Attach Fences to Crosscut Sled
I attached an 18” by 18” recess to the bottom of the back fence when I was at the router table. This gives the sawdust somewhere to go so it doesn’t pile up between the work piece and your fence, causing your cuts to be messed up.
Cut Table Saw Sled Base and Fence Parts
For the table saw sled frame, I grabbed a big piece of 12” plywood and cut it down to 36 inches wide and 24 inches deep. This one is a little bigger than my old one to give me a little more storage space. The half-inch ply will keep the weight of the crosscut sled low.
For the fences, however, I’ll use double stacks of 34″ ply. I had a five-foot by nine-inch off cut that I broke into two 3.5-inch strips. After that, I cut both strips at 37” for the back fence. For the front fence, this left me with two strips of around 23” each.
The front fence might be made full width, but it would only add weight. The plywood should be glued together to create a strong fence, but it should also be as straight as possible. By flipping the boards in towards each other for the glue up, you can counteract any bow in the boards.
Cut Fences to Size and Mount Runners
After that, I squared one end of the long back fence. Then, using the table saw sled frame, I labeled the other cut. Since the length of the short fence is unimportant, I cut each end square. Then I rounded over all of the exposed edges.
I used a small piece of maple and some plywood scraps to make the runners. I made a few test cuts with the plywood to fine-tune the sizing. Then I used the maple board to cut the width of my runners.
Basic Table Saw Sled
Here’s a great place to start: this plan will show you how to make two table saw sleds: one for crosscuts and another for 45° miter cuts. Whatever type of table saw you use – from a small jobsite table saw to a large cabinet table saw – these two simple jigs will enable you to make a wide range of precise cuts.
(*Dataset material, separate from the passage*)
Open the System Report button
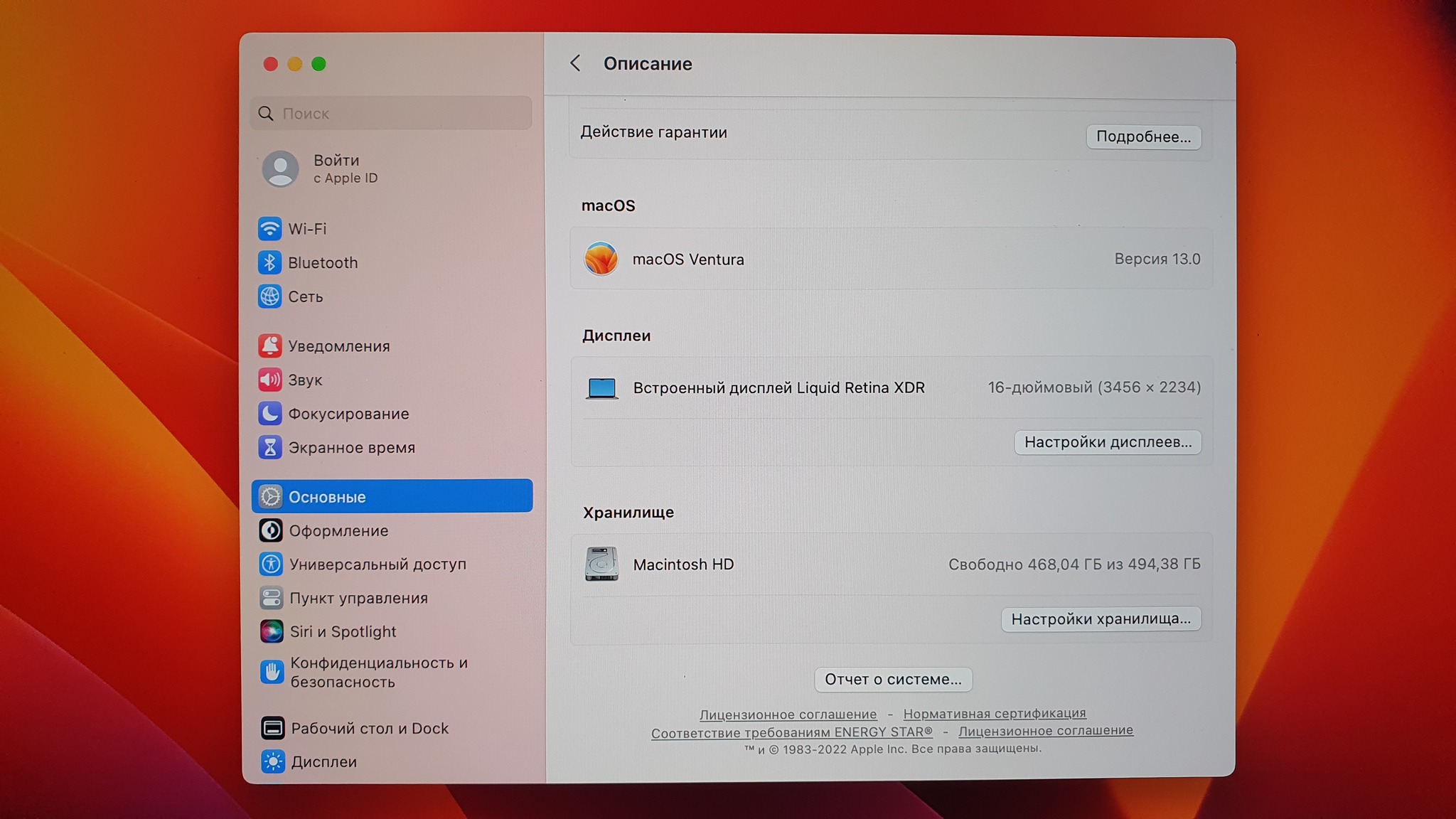Image resolution: width=1456 pixels, height=819 pixels. pyautogui.click(x=892, y=680)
This is also an excellent example of how to present plans. The instructions are simple, the pictures are helpful, and there are even diagrams showing the pieces of wood you’ll need to cut out in order to build the sleds. This is a fantastic resource.
Simple and Precise Crosscut Sled
A video showing how to make a simple crosscut sled for your table saw can be found here. The presenter in this video starts by describing why he wants to make a crosscut sled for his newly updated table saw before discussing how he went about doing so.
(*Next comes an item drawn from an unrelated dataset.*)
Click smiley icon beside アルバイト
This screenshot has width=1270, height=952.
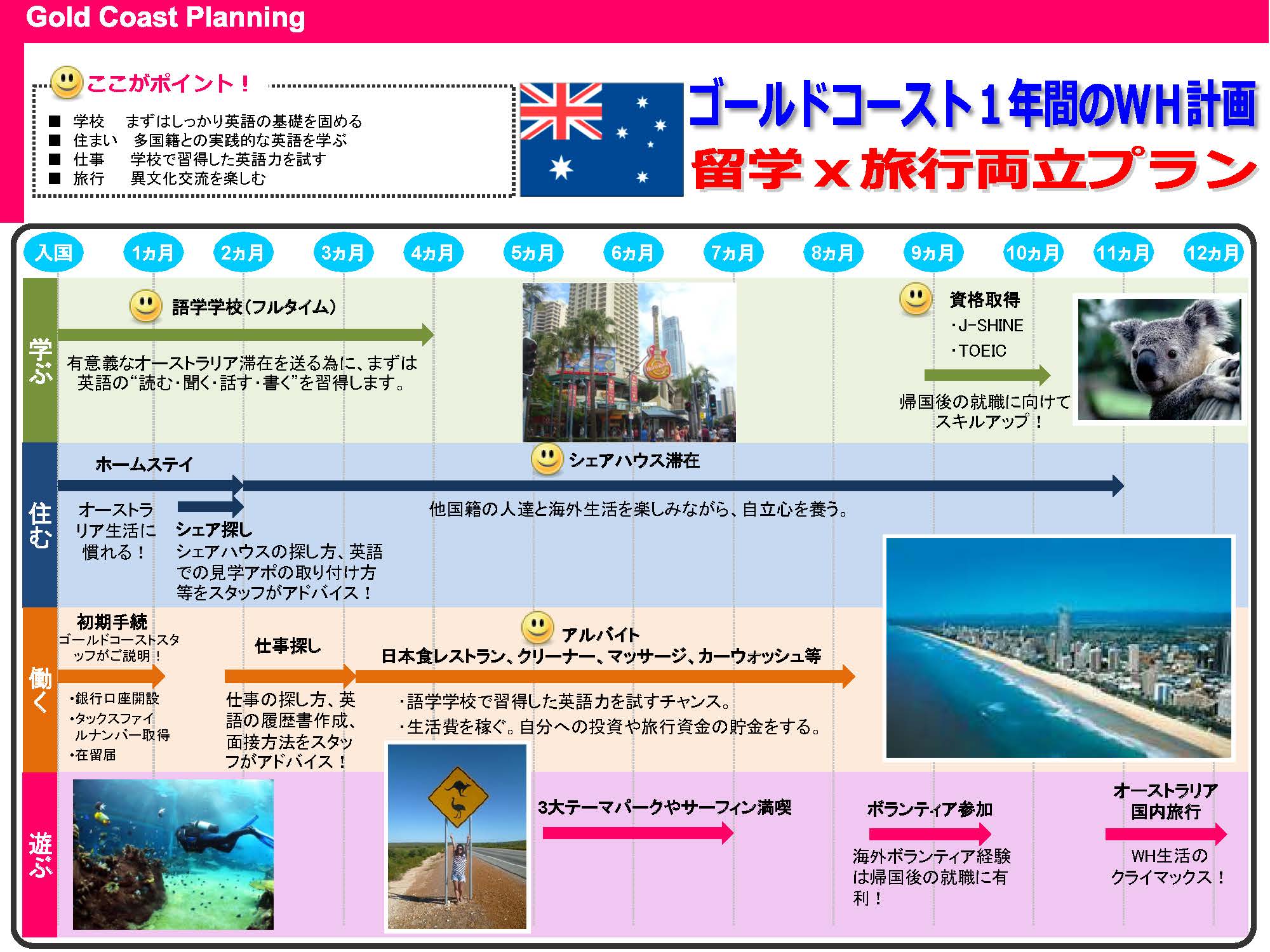537,628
We enjoy videos in which Dryers and Woodworkers discuss their thought processes, giving you a glimpse into what is going on in their heads as they consider how to solve a dilemma. It helps us later on when we’re thinking about our own DIY projects.
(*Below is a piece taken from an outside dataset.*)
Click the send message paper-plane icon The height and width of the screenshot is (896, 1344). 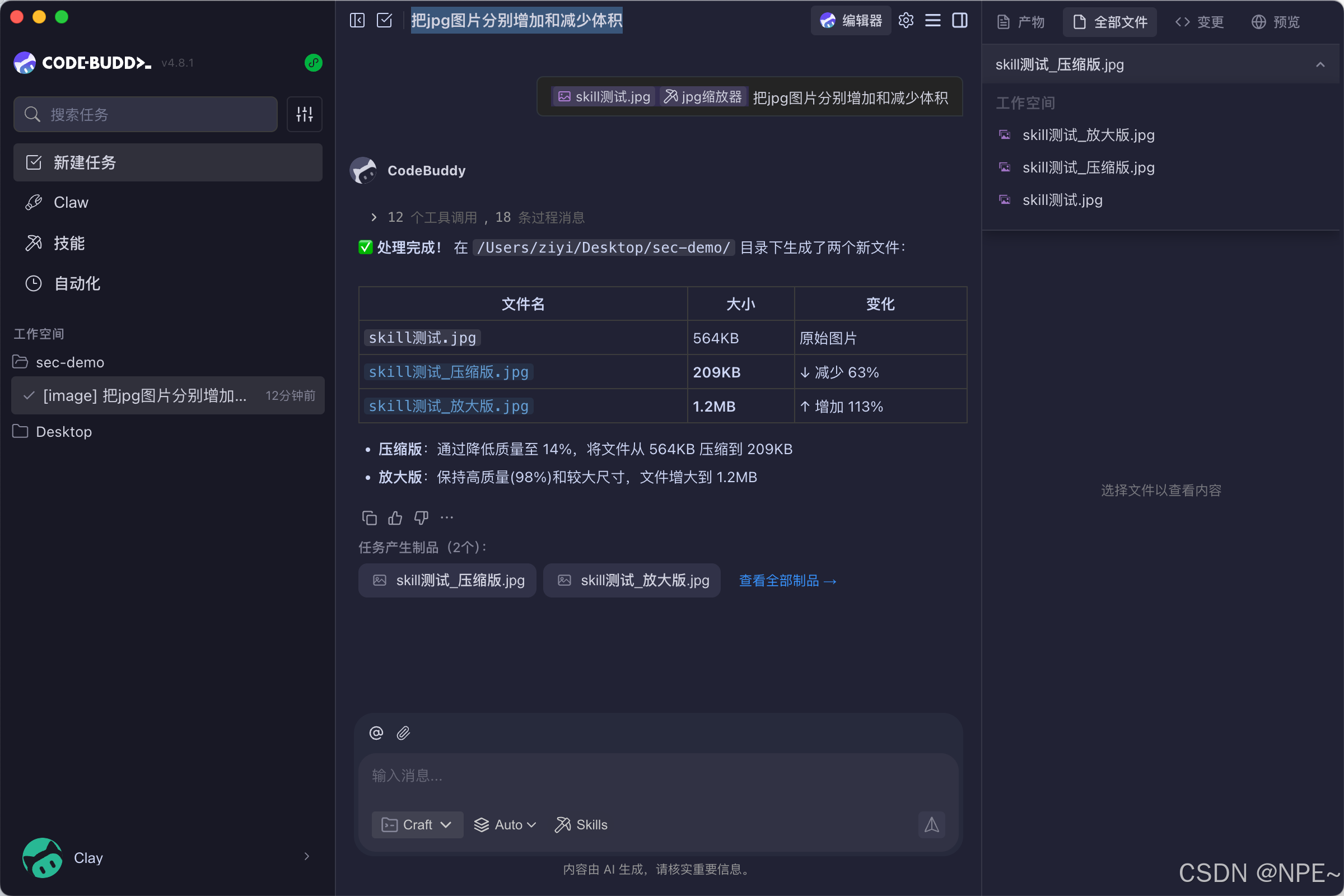(x=931, y=824)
We really like how he walks you through some of the issues he encountered and how he attempted to resolve them. Overall, this is an interesting video that is well worth watching.
Easy Table Saw Sled
The Instructorless website is a veritable treasure chest of simple plans for DIY projects, and that’s where we found this plan for making your own quick table saw sled. One aspect of this plan – like several others on the same web – that we like is that it is written for beginners, thoroughly describing it without assuming any prior experience.
Instead of thinking that anyone reading the document already knows what a “crosscut” is, the creator of this plan takes a few moments to clarify what it is. This makes it an excellent choice for someone who is just getting started in the world of woodworking and has little experience. If that fits you, this is probably the first strategy you can try.
Table Saw Extension and Crosscut Sled
This is an informative video to enjoy. This enthusiastic You Tuber not only shows you how to make a crosscut sled, but also how to make a storage area for it on the side, as well as a table saw extension table.
Of course, why wouldn’t you do all of that in one simple project?1erwz We like his energy, and his video is simple and easy to follow. It’s entertaining to watch him work as well as to see his development take shape. Another video that is well worth your time.